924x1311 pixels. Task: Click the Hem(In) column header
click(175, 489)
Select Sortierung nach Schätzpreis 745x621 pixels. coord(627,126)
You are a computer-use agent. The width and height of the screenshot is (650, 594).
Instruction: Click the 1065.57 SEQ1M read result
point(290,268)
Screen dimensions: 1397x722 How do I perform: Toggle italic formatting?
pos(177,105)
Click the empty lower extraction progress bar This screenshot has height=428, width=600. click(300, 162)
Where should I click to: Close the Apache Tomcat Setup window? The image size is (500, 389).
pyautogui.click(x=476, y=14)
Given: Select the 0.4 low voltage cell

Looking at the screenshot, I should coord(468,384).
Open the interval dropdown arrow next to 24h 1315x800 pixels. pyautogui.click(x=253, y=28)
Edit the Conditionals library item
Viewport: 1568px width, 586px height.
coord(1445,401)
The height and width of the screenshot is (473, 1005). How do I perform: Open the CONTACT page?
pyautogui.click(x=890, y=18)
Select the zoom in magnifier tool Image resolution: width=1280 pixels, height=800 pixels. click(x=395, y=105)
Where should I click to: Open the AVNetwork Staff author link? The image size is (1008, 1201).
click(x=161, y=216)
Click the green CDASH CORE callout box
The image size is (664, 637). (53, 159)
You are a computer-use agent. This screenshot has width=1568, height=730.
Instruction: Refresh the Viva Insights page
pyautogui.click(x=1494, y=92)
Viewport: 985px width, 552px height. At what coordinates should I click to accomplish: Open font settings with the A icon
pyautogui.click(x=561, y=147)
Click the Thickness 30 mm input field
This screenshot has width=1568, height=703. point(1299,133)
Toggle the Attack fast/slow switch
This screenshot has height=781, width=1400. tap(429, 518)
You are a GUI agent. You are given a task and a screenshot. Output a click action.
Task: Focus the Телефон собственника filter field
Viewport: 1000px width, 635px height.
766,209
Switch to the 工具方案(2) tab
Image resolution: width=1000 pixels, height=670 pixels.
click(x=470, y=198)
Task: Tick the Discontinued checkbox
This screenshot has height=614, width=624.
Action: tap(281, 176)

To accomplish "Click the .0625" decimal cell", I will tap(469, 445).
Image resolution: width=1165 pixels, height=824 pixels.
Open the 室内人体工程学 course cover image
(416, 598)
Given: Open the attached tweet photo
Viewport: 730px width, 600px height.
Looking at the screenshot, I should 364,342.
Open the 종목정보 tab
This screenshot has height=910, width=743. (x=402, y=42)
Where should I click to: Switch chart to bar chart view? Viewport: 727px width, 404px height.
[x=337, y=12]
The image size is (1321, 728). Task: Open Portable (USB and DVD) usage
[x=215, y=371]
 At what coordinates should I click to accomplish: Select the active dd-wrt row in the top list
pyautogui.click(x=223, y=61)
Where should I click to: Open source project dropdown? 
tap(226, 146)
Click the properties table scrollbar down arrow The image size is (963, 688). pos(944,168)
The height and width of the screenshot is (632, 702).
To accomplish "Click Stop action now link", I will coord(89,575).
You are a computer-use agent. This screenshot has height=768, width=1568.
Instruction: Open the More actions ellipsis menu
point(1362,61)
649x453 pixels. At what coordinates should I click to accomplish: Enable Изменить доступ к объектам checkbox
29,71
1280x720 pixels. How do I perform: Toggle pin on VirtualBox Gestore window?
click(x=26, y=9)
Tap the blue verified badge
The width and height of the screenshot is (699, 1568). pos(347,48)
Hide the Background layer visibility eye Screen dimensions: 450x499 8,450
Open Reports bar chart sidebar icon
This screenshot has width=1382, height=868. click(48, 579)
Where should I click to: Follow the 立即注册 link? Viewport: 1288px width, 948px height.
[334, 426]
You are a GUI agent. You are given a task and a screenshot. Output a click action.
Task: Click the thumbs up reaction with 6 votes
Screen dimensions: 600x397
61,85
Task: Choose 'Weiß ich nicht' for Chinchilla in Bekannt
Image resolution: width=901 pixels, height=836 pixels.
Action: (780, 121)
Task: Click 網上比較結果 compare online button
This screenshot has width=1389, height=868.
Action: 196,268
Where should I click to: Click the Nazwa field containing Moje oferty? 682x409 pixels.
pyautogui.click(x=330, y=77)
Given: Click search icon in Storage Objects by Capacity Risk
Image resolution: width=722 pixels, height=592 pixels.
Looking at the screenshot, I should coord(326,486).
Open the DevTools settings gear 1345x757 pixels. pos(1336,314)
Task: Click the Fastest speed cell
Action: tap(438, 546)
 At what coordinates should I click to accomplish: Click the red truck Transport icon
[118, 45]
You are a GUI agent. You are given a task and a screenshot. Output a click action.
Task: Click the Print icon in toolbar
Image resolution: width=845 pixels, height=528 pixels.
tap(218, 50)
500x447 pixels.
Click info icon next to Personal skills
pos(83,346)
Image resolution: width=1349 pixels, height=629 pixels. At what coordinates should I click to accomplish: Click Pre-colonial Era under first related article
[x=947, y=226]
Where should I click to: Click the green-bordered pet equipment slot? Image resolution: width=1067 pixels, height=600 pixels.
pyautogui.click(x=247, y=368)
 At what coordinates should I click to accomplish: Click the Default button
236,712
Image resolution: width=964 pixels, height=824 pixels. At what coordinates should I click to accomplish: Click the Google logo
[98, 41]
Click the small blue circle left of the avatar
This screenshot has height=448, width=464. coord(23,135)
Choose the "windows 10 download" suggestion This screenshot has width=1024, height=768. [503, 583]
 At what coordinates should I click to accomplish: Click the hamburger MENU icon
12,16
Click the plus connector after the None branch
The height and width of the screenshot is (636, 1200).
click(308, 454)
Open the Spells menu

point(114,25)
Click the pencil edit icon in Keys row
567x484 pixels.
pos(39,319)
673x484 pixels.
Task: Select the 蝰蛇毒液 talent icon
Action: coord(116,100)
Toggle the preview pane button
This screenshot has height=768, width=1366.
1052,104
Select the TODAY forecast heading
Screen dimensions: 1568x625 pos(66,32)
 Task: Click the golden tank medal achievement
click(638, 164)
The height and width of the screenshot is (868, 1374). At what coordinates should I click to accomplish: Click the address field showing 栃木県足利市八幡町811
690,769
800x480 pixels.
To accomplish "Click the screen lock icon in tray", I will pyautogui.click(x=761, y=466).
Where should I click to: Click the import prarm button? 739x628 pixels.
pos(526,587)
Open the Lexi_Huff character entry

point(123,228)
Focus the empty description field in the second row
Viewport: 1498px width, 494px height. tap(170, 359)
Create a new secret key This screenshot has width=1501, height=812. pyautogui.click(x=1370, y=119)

*Task to carry out*
Retype the records above in full, matching each line exactly.

*Output below*
924x1311 pixels. Task: Click the Hem(In) column header
click(175, 489)
Select Sortierung nach Schätzpreis 745x621 pixels. coord(627,126)
You are a computer-use agent. The width and height of the screenshot is (650, 594).
Instruction: Click the 1065.57 SEQ1M read result
point(290,268)
Screen dimensions: 1397x722 How do I perform: Toggle italic formatting?
pos(177,105)
Click the empty lower extraction progress bar This screenshot has height=428, width=600. click(300, 162)
Where should I click to: Close the Apache Tomcat Setup window? The image size is (500, 389).
pyautogui.click(x=476, y=14)
Given: Select the 0.4 low voltage cell

Looking at the screenshot, I should coord(468,384).
Open the interval dropdown arrow next to 24h 1315x800 pixels. pyautogui.click(x=253, y=28)
Edit the Conditionals library item
Viewport: 1568px width, 586px height.
coord(1445,401)
The height and width of the screenshot is (473, 1005). How do I perform: Open the CONTACT page?
pyautogui.click(x=890, y=18)
Select the zoom in magnifier tool Image resolution: width=1280 pixels, height=800 pixels. click(x=395, y=105)
Where should I click to: Open the AVNetwork Staff author link? The image size is (1008, 1201).
click(x=161, y=216)
Click the green CDASH CORE callout box
The image size is (664, 637). (53, 159)
You are a computer-use agent. This screenshot has width=1568, height=730.
Instruction: Refresh the Viva Insights page
pyautogui.click(x=1494, y=92)
Viewport: 985px width, 552px height. At what coordinates should I click to accomplish: Open font settings with the A icon
pyautogui.click(x=561, y=147)
Click the Thickness 30 mm input field
This screenshot has width=1568, height=703. point(1299,133)
Toggle the Attack fast/slow switch
This screenshot has height=781, width=1400. tap(429, 518)
You are a GUI agent. You are given a task and a screenshot. Output a click action.
Task: Focus the Телефон собственника filter field
Viewport: 1000px width, 635px height.
766,209
Switch to the 工具方案(2) tab
Image resolution: width=1000 pixels, height=670 pixels.
click(x=470, y=198)
Task: Tick the Discontinued checkbox
This screenshot has height=614, width=624.
Action: tap(281, 176)

To accomplish "Click the .0625" decimal cell", I will tap(469, 445).
Image resolution: width=1165 pixels, height=824 pixels.
Open the 室内人体工程学 course cover image
(416, 598)
Given: Open the attached tweet photo
Viewport: 730px width, 600px height.
Looking at the screenshot, I should 364,342.
Open the 종목정보 tab
This screenshot has height=910, width=743. (x=402, y=42)
Where should I click to: Switch chart to bar chart view? Viewport: 727px width, 404px height.
[x=337, y=12]
The image size is (1321, 728). Task: Open Portable (USB and DVD) usage
[x=215, y=371]
 At what coordinates should I click to accomplish: Select the active dd-wrt row in the top list
pyautogui.click(x=223, y=61)
Where should I click to: Open source project dropdown? 
tap(226, 146)
Click the properties table scrollbar down arrow The image size is (963, 688). pos(944,168)
The height and width of the screenshot is (632, 702).
To accomplish "Click Stop action now link", I will coord(89,575).
You are a computer-use agent. This screenshot has height=768, width=1568.
Instruction: Open the More actions ellipsis menu
point(1362,61)
649x453 pixels. At what coordinates should I click to accomplish: Enable Изменить доступ к объектам checkbox
29,71
1280x720 pixels. How do I perform: Toggle pin on VirtualBox Gestore window?
click(x=26, y=9)
Tap the blue verified badge
The width and height of the screenshot is (699, 1568). pos(347,48)
Hide the Background layer visibility eye Screen dimensions: 450x499 8,450
Open Reports bar chart sidebar icon
This screenshot has width=1382, height=868. click(48, 579)
Where should I click to: Follow the 立即注册 link? Viewport: 1288px width, 948px height.
[334, 426]
You are a GUI agent. You are given a task and a screenshot. Output a click action.
Task: Click the thumbs up reaction with 6 votes
Screen dimensions: 600x397
61,85
Task: Choose 'Weiß ich nicht' for Chinchilla in Bekannt
Image resolution: width=901 pixels, height=836 pixels.
Action: (780, 121)
Task: Click 網上比較結果 compare online button
This screenshot has width=1389, height=868.
Action: 196,268
Where should I click to: Click the Nazwa field containing Moje oferty? 682x409 pixels.
pyautogui.click(x=330, y=77)
Given: Click search icon in Storage Objects by Capacity Risk
Image resolution: width=722 pixels, height=592 pixels.
Looking at the screenshot, I should coord(326,486).
Open the DevTools settings gear 1345x757 pixels. pos(1336,314)
Task: Click the Fastest speed cell
Action: tap(438, 546)
 At what coordinates should I click to accomplish: Click the red truck Transport icon
[118, 45]
You are a GUI agent. You are given a task and a screenshot. Output a click action.
Task: Click the Print icon in toolbar
Image resolution: width=845 pixels, height=528 pixels.
tap(218, 50)
500x447 pixels.
Click info icon next to Personal skills
pos(83,346)
Image resolution: width=1349 pixels, height=629 pixels. At what coordinates should I click to accomplish: Click Pre-colonial Era under first related article
[x=947, y=226]
Where should I click to: Click the green-bordered pet equipment slot? Image resolution: width=1067 pixels, height=600 pixels.
pyautogui.click(x=247, y=368)
 At what coordinates should I click to accomplish: Click the Default button
236,712
Image resolution: width=964 pixels, height=824 pixels. At what coordinates should I click to accomplish: Click the Google logo
[98, 41]
Click the small blue circle left of the avatar
This screenshot has height=448, width=464. coord(23,135)
Choose the "windows 10 download" suggestion This screenshot has width=1024, height=768. [503, 583]
 At what coordinates should I click to accomplish: Click the hamburger MENU icon
12,16
Click the plus connector after the None branch
The height and width of the screenshot is (636, 1200).
click(308, 454)
Open the Spells menu

point(114,25)
Click the pencil edit icon in Keys row
567x484 pixels.
pos(39,319)
673x484 pixels.
Task: Select the 蝰蛇毒液 talent icon
Action: coord(116,100)
Toggle the preview pane button
This screenshot has height=768, width=1366.
1052,104
Select the TODAY forecast heading
Screen dimensions: 1568x625 pos(66,32)
 Task: Click the golden tank medal achievement
click(638, 164)
The height and width of the screenshot is (868, 1374). At what coordinates should I click to accomplish: Click the address field showing 栃木県足利市八幡町811
690,769
800x480 pixels.
To accomplish "Click the screen lock icon in tray", I will pyautogui.click(x=761, y=466).
Where should I click to: Click the import prarm button? 739x628 pixels.
pos(526,587)
Open the Lexi_Huff character entry

point(123,228)
Focus the empty description field in the second row
Viewport: 1498px width, 494px height. tap(170, 359)
Create a new secret key This screenshot has width=1501, height=812. pyautogui.click(x=1370, y=119)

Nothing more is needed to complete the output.